Pepinos
Me he dado cuenta de algo sorprendente. Pero, primero, algo de contexto:
Resulta que, cuando era yo un peque, mi mamá solía hacerme barquitos de pepino. Para quien nunca los haya comido, un barquito de pepino se prepara—tarán—con un pepino. Se le cortan y frotan las puntas, como siempre. Se pela y se le parte por la mitad. Acto seguido, se vacía completamente de semillas. Lo que nos queda son dos mitades con aspecto de canoas de nativos de las islas Fidji. El siguiente paso es rellenar el compartimento de carga de nuestras canoas con zanahoria rayada, revuelta con mayonesa. La transformación en impresionantes veleros se completa por medio de tres mitades de nuez, que harán las veces de mástiles.

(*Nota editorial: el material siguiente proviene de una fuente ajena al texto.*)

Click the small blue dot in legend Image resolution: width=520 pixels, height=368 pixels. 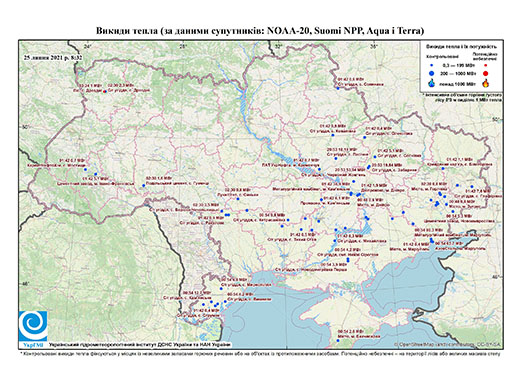(x=432, y=65)
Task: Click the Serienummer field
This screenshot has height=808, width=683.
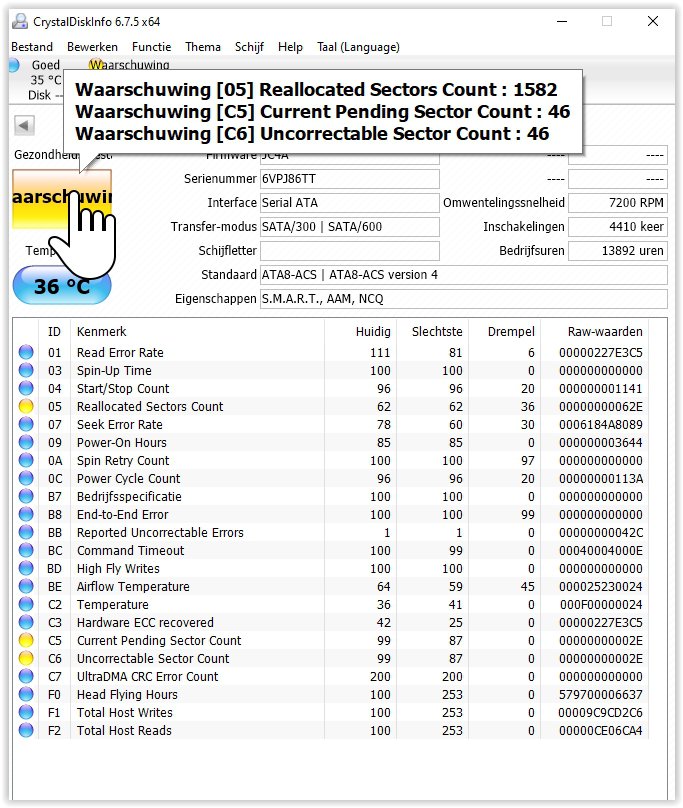Action: (x=349, y=179)
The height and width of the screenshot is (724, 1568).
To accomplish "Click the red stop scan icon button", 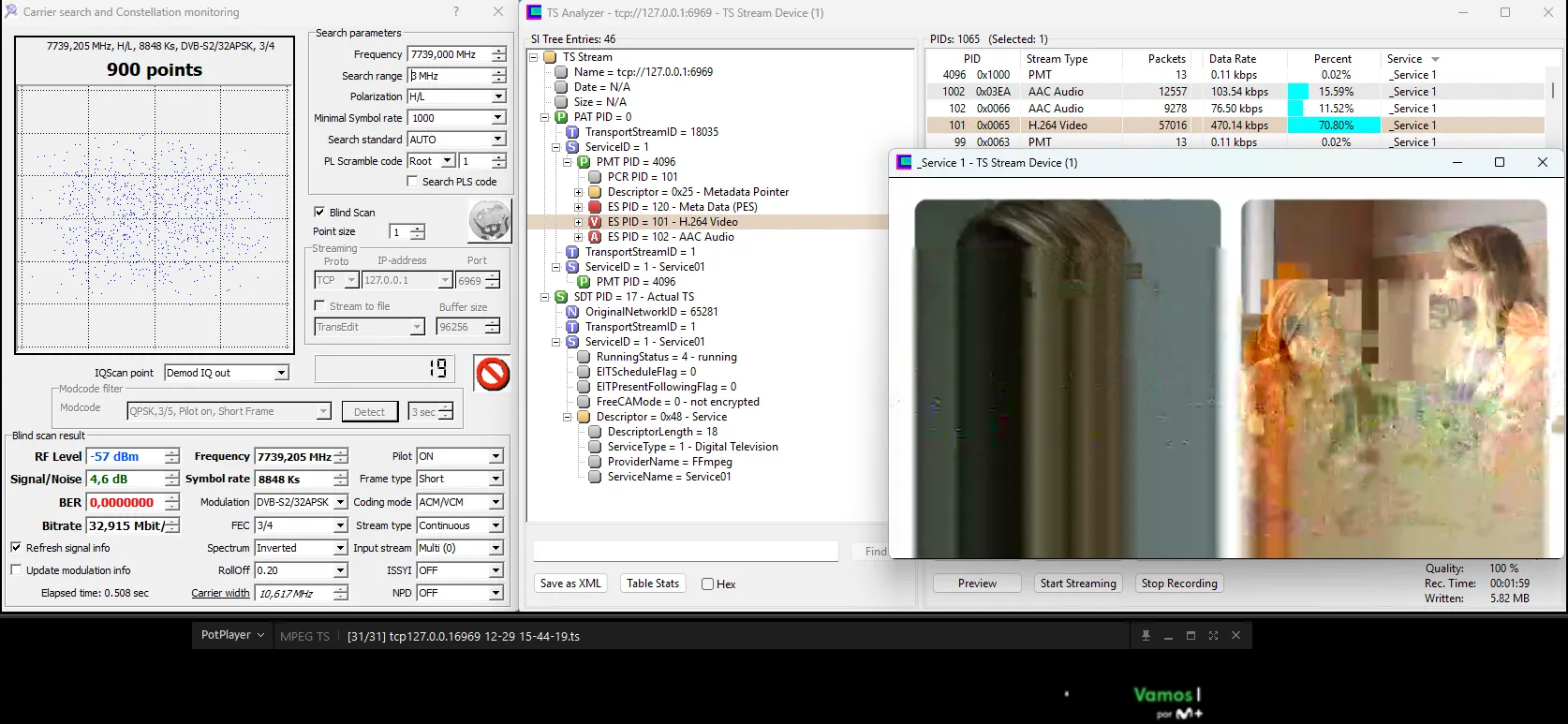I will pos(492,374).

El problema con esto es que comí demasiados barquitos de pepino. Según mis recuerdos, me comía por lo menos dos en cada visita a casa de mis abuelitos (Interviene aquí, como voz en off, mi mamá, gritando “¡No es cierto! ¡Además, ni ibamos tanto!”). Como resultado de estos atracones navales, ahora le tengo un odio inacabable tanto a los pepinos como a las zanahorias rayadas con mayonesa.
O, más bien, eso es lo que creía. Porque de lo que me acabo de dar cuenta es que, siempre y cuando esté entreverado entre comida japonesa, en realidad el pepino me gusta. Como delgada cubierta de un rollo, por ejemplo. O en tiritas, revuelto con la verdad no sé qué salsita oscura y ajonjolí. Raro, ¿no?